Die Kennzeichnungspflicht für Polizeibedienstete durch Namensschilder oder eine einprägsame individuelle Identifikationsnummern erhöht die Transparenz polizeilicher Arbeit und verhindert Straflosigkeit. Sie garantiert die individuelle Zurechenbarkeit staatlichen Handelns und stärkt das Prinzip der Rechtstaatlichkeit. Entsprechende Forderungen werden seit Jahren aus der Zivilgesellschaft an die Politik herangetragen und vom Europarat geteilt.
Die Kennzeichnungspflicht soll die Polizeibediensteten dabei nicht unter einen Generalverdacht stellen, sondern vielmehr das Vertrauen zwischen Bürgerinnen und Bürgern und der Polizei fördern.
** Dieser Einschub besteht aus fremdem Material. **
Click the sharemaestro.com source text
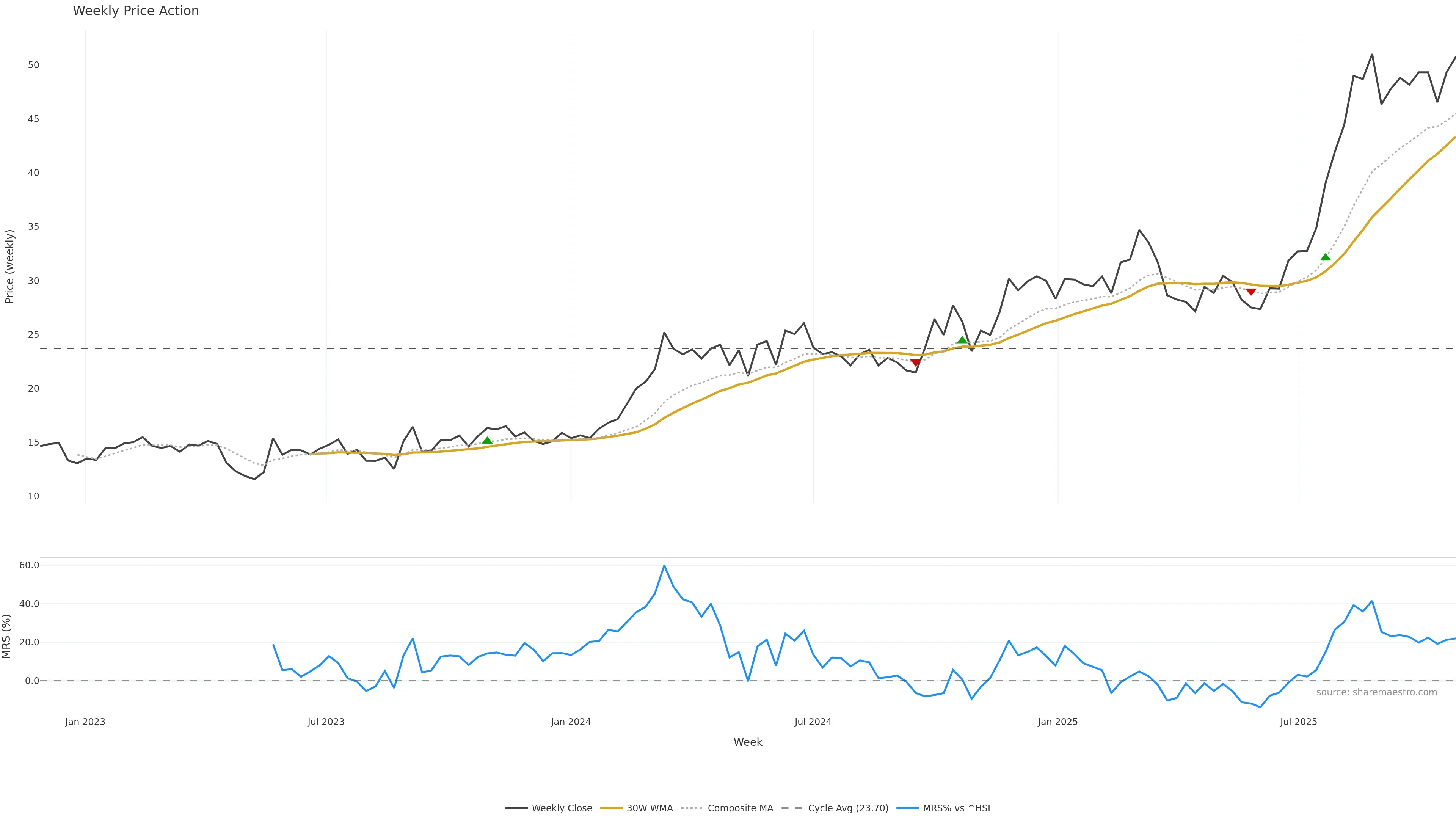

Durch die Kennzeichnung „tritt die Polizei selbstbewusst in der Öffentlichkeit auf und das Verhältnis zu Bürgerinnen und Bürgern verbessert sich“, so die Menschenrechtsorganisation Amnesty International (Positionspapier Juli 2010).
Vor einigen Wochen hat Berlin als erstes Bundesland eine Kennzeichnungspflicht für Polizeibeamtinnen und Polizeibeamte eingeführt. Auch Innensenator Ulrich Mäurer hat bereits in der letzten Legislaturperiode die Kennzeichnungspflicht angekündigt, sie aber bis heute nicht umgesetzt.
Die Bürgerschaft (Landtag) möge beschließen:
1. Die Kennzeichnung von Polizistinnen und Polizisten in allen Einsatzbereichen im Land Bremen durch sicht- und lesbare Namensschilder wird gesetzlich verpflichtend. In begründeten Fällen können die Namensschilder durch eine individuelle Identifikationsnummer ersetzt werden.
2. Bei uniformierten Einsätzen mit Helm wird die sichtbare Anbringung von Namensschildern bzw. die individuelle Identifikationsnummer an Helm und Uniform obligatorisch.